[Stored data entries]
• • • • •
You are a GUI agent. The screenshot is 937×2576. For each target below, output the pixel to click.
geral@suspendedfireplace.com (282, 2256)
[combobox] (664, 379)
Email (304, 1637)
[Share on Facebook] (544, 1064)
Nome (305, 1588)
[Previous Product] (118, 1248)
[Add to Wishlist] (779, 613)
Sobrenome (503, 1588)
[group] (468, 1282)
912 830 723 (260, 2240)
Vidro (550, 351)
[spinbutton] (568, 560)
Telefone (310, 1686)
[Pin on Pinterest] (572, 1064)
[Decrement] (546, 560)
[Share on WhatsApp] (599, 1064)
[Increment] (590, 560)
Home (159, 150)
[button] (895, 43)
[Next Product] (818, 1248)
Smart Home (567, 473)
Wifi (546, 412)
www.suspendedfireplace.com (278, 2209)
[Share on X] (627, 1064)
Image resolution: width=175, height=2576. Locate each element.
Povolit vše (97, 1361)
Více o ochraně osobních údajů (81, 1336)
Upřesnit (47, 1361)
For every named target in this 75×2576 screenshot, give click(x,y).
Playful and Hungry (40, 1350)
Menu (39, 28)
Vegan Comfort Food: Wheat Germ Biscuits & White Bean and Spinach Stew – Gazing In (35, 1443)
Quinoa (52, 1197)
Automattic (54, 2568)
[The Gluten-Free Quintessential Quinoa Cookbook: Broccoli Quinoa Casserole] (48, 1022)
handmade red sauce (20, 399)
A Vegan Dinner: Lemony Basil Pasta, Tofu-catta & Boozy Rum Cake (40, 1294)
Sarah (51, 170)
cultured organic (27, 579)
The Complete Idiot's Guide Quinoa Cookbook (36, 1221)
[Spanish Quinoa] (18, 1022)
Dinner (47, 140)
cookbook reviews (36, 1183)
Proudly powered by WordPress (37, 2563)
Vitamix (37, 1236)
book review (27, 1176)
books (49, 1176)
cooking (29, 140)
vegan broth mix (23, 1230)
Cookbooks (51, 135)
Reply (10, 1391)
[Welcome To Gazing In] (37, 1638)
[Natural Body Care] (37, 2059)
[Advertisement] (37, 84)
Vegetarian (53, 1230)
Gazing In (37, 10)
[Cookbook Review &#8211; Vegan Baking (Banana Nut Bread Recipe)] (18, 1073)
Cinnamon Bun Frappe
• • • • •
Each line above that contains the string "Quinoa" should be copied.

Quinoa (52, 1197)
[The Gluten-Free Quintessential Quinoa Cookbook: Broccoli Quinoa Casserole] (48, 1022)
The Complete Idiot's Guide Quinoa Cookbook (36, 1221)
[Spanish Quinoa] (18, 1022)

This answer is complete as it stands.